═══ INFORMATION GIVEN ═══

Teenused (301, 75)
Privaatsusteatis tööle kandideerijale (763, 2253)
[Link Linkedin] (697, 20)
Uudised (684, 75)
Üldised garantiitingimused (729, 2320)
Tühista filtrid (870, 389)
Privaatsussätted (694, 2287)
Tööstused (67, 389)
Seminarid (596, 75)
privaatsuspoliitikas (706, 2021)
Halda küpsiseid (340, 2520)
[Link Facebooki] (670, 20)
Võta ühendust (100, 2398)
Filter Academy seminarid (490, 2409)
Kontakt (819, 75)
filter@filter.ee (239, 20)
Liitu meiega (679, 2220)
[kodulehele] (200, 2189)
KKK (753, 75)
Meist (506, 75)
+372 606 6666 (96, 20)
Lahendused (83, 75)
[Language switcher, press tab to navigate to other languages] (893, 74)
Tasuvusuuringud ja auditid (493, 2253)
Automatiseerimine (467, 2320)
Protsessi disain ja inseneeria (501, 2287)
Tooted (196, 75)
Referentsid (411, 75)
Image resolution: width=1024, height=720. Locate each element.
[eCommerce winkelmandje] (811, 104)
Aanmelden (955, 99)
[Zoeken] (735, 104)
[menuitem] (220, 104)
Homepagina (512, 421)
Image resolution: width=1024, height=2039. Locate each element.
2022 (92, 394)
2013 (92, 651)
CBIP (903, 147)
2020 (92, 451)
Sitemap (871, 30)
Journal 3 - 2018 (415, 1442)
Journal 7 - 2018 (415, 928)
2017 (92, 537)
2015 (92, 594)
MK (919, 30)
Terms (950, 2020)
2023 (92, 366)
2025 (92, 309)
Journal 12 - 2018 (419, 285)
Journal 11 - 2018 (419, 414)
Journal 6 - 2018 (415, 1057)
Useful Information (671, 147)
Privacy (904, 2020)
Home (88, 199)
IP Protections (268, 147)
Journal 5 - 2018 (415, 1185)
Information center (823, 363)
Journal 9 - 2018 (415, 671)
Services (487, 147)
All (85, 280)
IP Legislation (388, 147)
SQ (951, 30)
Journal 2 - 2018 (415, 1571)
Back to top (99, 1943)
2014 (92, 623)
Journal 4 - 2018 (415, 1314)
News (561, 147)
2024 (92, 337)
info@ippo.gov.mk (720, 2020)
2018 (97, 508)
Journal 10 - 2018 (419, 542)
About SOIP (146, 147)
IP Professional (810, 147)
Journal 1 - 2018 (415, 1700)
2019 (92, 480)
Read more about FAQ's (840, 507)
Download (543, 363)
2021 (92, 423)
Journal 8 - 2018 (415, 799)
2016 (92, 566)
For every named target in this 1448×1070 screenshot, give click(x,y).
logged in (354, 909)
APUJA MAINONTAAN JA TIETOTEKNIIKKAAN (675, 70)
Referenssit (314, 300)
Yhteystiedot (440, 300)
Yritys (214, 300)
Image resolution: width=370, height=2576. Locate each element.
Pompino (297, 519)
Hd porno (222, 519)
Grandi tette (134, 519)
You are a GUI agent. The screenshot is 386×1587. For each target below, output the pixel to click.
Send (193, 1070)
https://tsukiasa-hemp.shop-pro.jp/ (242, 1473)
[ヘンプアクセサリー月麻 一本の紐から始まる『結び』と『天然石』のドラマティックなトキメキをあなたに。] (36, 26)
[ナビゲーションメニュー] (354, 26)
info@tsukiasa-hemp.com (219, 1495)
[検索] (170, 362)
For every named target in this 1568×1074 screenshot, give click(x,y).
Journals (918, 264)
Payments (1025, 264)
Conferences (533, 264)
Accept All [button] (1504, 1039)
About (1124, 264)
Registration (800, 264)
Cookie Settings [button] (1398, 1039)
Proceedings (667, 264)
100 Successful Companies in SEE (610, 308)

═══

YOUR TASK
Report the lines of the records above that contain the word "each", copying all of them in full.

OUTPUT OF THE TASK
Image resolution: width=1024, height=720. Locate each element.
Image resolution: width=1024, height=2039. Locate each element.
Image resolution: width=370, height=2576. Locate each element.
You are a GUI agent. The screenshot is 386×1587. For each target below, output the pixel to click.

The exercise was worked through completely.